# [Testo fornito]

Assemblea delle scuole cattoliche: «Lo scopo è quello di parlare tutte le lingue: non integralismo, ma integrazione»

Si è tenuta il 14 dicembre, presso il Centro Pastorale di Cremona, l’assemblea delle scuole cattoliche del territorio, alla presenza del Vescovo Antonio Napolioni e di don Aldo Basso, collaboratore dell’Ufficio per la Scuola e l’Educazione della Diocesi di Mantova.

L’attenzione si è inizialmente concentrata sull’introduzione di don Aldo, che ha presentato la situazione attuale delle scuole cattoliche italiane, evidenziandone i due problemi principali: la questione dell’identità cattolica e le condizioni organizzative necessarie per un efficiente funzionamento degli istituti.

L’introduzione ha riguardato una distinzione fra scuole cattoliche e scuole di ispirazione cristiana; apparentemente possono sembrare la stessa cosa – ha spiegato il sacerdote – e in effetti si basano entrambe sui medesimi principi, ma c’è una differenza di tipo formale, giuridico: la scuola cattolica è tale solo se gestita da un’autorità ecclesiastica, da una persona giuridica ecclesiastica o da terzi, ma con una delega dell’autorità ecclesiastica. «Ci sono numerosi documenti a testimoniare l’identità delle scuole cattoliche, ma dove è dichiarata? – spiega don Aldo – È scritta in ogni Progetto Educativo. È un diritto e un dovere esprimere la natura cattolica della scuola».

Citando Papa Francesco, don Aldo ha spiegato che le scuole cattoliche non forniscono nulla in più rispetto alle scuole statali, bensì offrono qualcosa di diverso: «Se nelle nostre scuole non si sviluppa un modo diverso di essere umani, una cultura e una società diversa, stiamo buttando via il tempo».

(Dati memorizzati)

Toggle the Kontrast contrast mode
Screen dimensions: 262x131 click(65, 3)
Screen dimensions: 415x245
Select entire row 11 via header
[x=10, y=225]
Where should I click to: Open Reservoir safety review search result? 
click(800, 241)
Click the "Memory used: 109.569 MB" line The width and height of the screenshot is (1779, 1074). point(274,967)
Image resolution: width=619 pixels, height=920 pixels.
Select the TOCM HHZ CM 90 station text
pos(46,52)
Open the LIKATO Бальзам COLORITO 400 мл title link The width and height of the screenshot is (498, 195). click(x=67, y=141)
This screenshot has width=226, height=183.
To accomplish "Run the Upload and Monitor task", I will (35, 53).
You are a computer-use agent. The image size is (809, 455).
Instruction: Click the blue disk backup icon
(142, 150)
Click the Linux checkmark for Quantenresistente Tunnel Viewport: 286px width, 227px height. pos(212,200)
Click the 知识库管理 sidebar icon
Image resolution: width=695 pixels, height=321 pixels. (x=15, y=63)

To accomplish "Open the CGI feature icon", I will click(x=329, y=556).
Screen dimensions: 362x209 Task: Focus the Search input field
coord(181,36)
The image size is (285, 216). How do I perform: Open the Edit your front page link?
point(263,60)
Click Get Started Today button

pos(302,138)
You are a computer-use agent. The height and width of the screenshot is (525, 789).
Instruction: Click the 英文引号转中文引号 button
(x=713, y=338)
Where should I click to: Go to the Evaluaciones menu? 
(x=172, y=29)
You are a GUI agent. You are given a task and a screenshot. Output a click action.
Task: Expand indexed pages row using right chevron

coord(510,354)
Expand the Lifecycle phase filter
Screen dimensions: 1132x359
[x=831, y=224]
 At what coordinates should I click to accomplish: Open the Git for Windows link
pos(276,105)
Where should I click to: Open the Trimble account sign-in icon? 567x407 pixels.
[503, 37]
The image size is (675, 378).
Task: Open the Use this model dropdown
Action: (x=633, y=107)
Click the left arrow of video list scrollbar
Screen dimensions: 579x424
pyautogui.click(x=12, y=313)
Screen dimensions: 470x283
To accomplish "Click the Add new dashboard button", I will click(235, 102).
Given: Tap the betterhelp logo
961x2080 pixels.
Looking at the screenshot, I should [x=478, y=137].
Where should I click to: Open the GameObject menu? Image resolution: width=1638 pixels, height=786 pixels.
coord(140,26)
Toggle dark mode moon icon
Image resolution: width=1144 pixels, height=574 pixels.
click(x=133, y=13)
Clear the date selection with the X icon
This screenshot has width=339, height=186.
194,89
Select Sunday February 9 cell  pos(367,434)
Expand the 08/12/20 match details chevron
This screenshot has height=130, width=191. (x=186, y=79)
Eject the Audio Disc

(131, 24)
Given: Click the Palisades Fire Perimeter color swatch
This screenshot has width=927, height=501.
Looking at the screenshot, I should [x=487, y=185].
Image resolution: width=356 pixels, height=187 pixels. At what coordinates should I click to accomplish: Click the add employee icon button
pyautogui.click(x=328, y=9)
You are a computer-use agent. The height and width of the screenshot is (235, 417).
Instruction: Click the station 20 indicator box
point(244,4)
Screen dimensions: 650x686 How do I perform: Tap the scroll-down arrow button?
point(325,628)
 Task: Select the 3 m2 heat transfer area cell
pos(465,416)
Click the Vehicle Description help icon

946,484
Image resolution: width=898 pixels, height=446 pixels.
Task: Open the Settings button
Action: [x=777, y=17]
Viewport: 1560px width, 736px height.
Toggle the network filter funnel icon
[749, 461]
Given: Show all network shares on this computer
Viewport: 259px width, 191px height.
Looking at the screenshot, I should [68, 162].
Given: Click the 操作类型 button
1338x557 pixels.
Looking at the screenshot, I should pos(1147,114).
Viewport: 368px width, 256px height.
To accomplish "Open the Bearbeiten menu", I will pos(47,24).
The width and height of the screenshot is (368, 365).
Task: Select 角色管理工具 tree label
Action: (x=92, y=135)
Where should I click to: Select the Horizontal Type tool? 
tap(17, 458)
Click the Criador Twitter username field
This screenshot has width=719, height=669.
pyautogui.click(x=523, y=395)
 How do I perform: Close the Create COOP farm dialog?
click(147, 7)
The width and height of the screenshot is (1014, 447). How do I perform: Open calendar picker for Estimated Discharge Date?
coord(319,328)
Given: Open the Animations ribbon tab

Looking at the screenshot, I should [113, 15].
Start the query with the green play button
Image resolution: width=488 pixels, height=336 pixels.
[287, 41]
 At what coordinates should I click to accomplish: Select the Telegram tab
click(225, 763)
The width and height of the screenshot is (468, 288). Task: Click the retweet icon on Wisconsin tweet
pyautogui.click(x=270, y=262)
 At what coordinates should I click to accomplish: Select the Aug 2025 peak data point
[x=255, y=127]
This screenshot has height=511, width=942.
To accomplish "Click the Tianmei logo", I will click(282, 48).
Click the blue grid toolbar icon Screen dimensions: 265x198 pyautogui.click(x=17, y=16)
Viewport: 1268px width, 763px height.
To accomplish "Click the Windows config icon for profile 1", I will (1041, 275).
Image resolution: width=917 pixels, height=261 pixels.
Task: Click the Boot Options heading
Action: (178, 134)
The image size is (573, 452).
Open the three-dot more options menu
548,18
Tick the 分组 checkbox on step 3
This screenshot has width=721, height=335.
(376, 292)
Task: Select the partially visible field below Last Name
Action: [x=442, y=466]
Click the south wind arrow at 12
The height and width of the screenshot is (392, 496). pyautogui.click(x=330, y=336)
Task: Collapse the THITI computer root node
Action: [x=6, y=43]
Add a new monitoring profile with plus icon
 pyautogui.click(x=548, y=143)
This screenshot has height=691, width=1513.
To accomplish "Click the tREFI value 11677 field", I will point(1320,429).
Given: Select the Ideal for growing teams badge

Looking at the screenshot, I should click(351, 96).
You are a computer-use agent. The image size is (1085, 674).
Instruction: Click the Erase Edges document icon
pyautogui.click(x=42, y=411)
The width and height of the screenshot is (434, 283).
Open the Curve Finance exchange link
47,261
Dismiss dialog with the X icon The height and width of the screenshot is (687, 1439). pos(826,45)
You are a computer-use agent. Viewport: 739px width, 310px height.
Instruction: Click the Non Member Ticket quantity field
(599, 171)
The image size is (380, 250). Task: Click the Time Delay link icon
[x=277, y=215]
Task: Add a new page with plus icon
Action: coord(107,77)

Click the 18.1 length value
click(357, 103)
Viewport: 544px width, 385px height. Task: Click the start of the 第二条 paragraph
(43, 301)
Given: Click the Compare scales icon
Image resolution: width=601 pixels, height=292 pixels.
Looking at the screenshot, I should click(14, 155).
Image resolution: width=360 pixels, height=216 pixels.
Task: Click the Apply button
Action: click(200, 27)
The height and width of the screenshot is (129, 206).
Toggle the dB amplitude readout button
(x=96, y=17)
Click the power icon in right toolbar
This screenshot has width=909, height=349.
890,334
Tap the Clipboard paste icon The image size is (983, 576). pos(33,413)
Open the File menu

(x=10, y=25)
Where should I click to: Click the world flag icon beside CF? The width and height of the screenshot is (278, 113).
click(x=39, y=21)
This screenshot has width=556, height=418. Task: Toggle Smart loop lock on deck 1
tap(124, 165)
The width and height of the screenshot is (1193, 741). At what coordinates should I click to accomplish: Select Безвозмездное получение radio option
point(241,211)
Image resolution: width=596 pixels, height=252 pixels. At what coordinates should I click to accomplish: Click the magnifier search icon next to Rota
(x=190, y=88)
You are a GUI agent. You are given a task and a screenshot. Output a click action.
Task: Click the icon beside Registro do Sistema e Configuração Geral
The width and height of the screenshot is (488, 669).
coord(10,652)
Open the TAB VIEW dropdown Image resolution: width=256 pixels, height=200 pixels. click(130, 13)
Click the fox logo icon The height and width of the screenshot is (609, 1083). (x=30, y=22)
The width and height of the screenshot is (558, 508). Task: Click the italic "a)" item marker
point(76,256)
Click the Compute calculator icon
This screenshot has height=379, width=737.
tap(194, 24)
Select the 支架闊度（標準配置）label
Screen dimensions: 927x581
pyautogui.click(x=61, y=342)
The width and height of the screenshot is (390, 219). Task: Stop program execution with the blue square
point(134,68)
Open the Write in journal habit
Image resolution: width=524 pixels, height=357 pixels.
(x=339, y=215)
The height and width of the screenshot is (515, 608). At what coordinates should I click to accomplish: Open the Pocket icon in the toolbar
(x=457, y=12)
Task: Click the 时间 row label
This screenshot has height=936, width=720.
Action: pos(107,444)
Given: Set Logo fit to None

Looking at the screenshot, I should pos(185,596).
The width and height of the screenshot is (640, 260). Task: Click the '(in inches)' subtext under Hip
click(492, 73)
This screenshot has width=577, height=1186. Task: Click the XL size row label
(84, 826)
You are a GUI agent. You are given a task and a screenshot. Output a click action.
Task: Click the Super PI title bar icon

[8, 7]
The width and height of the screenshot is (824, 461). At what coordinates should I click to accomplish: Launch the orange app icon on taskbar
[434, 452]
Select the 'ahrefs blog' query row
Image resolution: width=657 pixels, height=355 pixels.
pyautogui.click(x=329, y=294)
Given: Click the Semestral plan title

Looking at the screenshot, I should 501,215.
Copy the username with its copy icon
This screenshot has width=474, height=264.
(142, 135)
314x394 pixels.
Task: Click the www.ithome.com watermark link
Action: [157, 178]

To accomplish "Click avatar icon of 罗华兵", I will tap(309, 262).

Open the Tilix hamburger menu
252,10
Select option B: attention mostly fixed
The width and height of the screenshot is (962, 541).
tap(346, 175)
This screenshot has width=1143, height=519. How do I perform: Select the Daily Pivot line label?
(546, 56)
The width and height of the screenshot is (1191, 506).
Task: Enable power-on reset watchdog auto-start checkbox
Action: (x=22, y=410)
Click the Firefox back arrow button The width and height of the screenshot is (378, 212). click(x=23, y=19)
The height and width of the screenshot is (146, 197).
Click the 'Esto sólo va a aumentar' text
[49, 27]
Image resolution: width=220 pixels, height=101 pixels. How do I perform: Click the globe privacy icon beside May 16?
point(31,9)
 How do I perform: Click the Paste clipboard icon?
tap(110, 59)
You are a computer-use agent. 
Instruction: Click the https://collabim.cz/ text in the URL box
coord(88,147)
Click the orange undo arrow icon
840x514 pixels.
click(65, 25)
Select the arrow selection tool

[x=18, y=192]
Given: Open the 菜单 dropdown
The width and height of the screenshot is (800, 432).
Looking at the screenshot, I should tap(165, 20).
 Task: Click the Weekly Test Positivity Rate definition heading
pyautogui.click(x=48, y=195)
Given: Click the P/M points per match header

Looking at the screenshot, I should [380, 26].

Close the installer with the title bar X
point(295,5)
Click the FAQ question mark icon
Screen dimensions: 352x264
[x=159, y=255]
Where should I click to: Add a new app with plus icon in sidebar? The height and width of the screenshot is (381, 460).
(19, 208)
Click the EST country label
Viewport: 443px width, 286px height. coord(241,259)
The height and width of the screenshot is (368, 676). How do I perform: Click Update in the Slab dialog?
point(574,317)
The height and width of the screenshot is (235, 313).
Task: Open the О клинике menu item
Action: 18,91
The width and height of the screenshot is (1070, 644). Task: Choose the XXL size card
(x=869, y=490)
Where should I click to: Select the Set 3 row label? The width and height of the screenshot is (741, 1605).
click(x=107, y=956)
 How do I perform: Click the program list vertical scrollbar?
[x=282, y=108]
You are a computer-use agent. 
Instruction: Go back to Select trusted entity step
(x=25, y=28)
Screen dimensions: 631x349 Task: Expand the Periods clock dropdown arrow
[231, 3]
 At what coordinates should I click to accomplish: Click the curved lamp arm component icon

# [Dettagli esercizio]
Ritrascrivi dall'articolo sull'assemblea delle scuole cattoliche il passo compreso tra «Si è tenuta» e «Diocesi di Mantova.», estremi inclusi.

# [Sezione risposta]
Si è tenuta il 14 dicembre, presso il Centro Pastorale di Cremona, l’assemblea delle scuole cattoliche del territorio, alla presenza del Vescovo Antonio Napolioni e di don Aldo Basso, collaboratore dell’Ufficio per la Scuola e l’Educazione della Diocesi di Mantova.